List of tasks ▸
a - According to the passage on viral miRNAs, what are the two distinct phases of the herpesvirus life cycle?
b - Extract the portion of the passage on viral miRNAs between "Over 100 miRNAs" and "miRNAs remain unclear.", inclusive.
c - Continue the passage on herpesvirus miRNAs from the point where it stops.

Text provided ▸

-*-

Over 100 miRNAs have been discovered in viruses so far. However, few target genes of viral miRNAs have been identified so far. Consequently, the functions of the majority of viral miRNAs remain unclear.

Herpesviruses are enveloped, double-stranded DNA viruses. There are three subfamilies: alpha, beta and gamma herpesviruses, based on their structure and biology (77). Herpesviruses have two distinct phases in their life cycle: latency and lytic replication. Interestingly, the majority of viral miRNAs identified are from herpesviruses, suggesting that viral miRNAs may play important roles in the unique life cycle of this family of viruses. In this review, we discuss the miRNAs encoded by herpesviruses and their regulatory roles in virus-host interactions.

-*-

Dataset entries ▸
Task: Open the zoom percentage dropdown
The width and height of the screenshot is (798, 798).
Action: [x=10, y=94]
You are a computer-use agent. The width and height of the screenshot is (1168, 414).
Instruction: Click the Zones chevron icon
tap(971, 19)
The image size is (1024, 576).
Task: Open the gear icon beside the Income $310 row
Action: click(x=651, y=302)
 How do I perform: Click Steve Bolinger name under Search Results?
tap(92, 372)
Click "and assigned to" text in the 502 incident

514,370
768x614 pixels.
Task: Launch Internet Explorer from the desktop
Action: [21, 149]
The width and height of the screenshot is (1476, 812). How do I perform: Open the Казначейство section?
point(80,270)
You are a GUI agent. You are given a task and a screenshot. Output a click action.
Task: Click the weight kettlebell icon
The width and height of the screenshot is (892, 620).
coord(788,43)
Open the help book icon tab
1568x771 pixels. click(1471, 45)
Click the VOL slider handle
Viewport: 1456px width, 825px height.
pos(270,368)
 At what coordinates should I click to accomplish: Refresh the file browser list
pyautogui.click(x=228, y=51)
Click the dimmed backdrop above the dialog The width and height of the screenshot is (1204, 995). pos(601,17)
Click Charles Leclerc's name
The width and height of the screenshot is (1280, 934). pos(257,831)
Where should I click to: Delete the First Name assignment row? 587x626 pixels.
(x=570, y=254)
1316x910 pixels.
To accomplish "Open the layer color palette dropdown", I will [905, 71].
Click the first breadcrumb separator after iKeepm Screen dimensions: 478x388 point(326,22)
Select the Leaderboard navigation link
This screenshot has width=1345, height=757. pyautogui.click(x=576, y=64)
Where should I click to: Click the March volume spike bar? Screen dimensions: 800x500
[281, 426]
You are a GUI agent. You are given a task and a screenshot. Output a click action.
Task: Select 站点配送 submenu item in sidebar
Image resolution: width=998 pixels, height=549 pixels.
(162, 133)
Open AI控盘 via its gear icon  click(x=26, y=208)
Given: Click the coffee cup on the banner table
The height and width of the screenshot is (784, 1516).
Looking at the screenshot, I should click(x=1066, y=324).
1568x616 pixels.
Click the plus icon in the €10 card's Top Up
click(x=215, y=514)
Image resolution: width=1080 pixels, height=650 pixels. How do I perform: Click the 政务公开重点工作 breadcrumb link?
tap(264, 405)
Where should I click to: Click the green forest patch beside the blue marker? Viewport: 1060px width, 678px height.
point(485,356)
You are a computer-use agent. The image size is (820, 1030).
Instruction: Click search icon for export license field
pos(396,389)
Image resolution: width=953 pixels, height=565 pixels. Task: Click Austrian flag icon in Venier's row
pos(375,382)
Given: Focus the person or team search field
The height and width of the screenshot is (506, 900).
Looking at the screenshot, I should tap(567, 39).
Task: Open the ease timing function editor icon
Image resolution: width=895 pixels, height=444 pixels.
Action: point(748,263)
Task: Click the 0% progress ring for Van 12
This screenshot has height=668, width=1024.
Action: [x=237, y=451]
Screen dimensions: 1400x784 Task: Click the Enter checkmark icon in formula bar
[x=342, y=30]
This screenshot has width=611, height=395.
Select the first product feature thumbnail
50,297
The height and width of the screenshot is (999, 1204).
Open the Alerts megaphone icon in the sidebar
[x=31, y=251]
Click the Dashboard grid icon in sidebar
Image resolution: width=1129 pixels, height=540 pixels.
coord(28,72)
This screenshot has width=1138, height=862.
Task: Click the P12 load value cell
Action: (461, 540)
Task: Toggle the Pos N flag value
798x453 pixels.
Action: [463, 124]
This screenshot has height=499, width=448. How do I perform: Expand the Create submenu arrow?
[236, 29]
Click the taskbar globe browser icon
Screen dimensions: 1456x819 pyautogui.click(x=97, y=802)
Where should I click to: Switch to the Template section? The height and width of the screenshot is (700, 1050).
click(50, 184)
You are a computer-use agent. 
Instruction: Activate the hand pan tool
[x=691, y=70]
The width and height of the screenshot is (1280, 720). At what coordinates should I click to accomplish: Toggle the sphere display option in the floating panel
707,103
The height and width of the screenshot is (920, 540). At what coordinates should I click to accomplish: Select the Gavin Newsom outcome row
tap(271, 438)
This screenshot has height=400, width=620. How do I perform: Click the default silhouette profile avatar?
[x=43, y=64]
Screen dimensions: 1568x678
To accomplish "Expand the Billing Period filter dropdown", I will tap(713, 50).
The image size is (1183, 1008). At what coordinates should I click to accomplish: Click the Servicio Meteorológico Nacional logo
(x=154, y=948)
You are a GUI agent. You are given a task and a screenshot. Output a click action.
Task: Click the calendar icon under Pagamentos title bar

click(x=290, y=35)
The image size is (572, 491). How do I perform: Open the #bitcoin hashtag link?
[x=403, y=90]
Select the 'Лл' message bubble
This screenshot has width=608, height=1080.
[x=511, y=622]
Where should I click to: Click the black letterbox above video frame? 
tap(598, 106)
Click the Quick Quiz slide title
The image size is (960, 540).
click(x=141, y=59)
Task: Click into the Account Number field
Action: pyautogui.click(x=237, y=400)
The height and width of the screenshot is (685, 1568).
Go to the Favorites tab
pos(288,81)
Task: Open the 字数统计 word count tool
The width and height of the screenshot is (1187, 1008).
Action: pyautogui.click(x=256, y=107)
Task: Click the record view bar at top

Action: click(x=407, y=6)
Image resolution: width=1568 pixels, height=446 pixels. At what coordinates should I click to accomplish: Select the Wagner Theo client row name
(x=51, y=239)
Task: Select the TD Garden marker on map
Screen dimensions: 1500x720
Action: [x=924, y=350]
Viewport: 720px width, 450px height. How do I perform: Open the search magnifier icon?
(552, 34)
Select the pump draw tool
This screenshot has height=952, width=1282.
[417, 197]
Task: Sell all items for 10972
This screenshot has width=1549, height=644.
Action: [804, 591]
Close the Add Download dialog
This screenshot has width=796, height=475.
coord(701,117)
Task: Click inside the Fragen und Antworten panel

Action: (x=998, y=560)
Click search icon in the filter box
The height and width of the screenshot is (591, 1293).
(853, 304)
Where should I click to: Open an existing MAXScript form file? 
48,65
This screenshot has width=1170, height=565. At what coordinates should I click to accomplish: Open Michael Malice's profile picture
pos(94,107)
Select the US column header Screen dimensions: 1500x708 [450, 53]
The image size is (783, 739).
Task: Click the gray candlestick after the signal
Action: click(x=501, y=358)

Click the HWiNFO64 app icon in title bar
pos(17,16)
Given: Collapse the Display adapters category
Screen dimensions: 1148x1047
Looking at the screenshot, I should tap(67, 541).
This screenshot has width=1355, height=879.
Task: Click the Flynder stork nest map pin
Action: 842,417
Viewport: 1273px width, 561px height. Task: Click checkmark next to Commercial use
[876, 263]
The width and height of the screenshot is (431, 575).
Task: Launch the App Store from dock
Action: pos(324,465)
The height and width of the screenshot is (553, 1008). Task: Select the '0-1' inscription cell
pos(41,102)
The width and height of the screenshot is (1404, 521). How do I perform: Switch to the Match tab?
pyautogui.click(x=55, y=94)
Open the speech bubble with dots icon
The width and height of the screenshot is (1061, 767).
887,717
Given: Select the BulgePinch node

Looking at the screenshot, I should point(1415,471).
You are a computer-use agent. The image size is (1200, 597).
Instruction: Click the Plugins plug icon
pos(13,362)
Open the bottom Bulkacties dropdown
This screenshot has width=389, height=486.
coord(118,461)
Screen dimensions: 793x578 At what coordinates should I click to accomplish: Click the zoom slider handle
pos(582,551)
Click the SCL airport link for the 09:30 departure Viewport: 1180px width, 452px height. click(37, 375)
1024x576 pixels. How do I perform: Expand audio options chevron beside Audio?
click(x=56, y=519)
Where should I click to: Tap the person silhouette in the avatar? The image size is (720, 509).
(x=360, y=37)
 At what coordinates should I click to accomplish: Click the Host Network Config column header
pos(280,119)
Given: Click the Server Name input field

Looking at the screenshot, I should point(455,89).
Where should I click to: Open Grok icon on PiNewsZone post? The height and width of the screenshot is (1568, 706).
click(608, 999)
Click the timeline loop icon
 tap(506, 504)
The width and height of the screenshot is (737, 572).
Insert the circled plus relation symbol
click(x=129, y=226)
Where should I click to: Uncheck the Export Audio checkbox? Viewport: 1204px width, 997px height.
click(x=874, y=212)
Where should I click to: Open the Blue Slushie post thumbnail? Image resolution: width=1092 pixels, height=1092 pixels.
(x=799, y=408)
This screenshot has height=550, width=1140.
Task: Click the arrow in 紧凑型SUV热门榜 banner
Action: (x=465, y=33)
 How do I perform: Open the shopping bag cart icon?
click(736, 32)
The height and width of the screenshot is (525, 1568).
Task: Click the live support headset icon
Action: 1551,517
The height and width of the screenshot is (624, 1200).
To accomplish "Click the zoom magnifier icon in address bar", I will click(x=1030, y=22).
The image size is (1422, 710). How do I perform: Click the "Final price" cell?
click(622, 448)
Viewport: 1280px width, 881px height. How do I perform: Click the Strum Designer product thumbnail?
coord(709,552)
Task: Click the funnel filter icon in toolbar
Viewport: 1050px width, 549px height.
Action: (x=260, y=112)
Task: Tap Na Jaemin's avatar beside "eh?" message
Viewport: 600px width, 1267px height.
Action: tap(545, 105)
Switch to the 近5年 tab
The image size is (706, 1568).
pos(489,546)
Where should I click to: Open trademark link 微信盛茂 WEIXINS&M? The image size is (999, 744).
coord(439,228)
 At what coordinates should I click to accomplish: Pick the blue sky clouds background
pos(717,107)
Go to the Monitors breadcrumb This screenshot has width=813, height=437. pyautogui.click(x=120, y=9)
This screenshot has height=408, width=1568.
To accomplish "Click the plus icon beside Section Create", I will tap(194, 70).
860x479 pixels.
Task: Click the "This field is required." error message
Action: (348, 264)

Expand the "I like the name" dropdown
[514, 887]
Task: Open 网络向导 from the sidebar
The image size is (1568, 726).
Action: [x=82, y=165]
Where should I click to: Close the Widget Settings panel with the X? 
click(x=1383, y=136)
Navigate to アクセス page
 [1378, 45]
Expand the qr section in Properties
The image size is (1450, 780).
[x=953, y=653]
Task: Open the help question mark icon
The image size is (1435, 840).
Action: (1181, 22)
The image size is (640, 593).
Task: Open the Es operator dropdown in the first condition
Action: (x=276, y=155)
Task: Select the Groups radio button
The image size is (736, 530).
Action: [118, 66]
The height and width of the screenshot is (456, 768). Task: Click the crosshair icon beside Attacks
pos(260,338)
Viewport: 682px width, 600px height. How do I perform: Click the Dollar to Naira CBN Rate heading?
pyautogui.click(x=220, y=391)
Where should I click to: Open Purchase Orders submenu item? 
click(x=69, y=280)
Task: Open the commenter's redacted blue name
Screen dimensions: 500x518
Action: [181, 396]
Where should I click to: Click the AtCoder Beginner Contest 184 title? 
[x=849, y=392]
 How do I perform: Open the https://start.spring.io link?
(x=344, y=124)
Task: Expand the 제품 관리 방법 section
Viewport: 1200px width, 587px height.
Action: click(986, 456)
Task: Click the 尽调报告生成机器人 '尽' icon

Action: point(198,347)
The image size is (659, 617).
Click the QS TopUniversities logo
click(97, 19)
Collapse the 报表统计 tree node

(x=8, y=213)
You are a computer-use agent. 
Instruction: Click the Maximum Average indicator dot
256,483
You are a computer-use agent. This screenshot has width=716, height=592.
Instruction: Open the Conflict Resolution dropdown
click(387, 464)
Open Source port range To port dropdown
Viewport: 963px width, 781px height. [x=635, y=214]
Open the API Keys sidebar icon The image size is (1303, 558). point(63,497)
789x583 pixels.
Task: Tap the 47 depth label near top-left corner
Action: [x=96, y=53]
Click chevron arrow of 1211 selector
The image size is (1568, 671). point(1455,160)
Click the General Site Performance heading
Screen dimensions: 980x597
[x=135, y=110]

-*-

Exercise responses ▸
a - Latency and lytic replication.

b -
Over 100 miRNAs have been discovered in viruses so far. However, few target genes of viral miRNAs have been identified so far. Consequently, the functions of the majority of viral miRNAs remain unclear.

c -
Identification and Expression of miRNAs Encoded by Herpesviruses

Alpha herpesviruses

Herpes simplex virus 1 (HSV-1) is a neurotropic virus, belonging to genus Simplexvirus, one of the members of alpha herpesvirus subfamily. HSV-1 is commonly associated with herpes outbreaks of the face known as cold sores or fever blisters; it can also cause more severe infections in newborns or immunocomprised persons. As a well-studied virus, a number of animal infection models are available, which facilitates the study of HSV-1 pathogenesis (91). To identify miRNAs encoded by HSV-1, Cui et al. searched the entire viral genome for potential stem-loops using a computational approach, and predicted the existence of 13 miRNA precursors and 24 miRNA candidates in this herpesvirus. However, only one of them, miR-H1, was detected and confirmed by Northern-blot hybridization (22). miR-H1 is located upstream of the latency-associated transcript (LAT) thought to be a non-coding RNA. In contrast to the latent transcript LAT, miR-H1 and its precursor were expressed as late gene products.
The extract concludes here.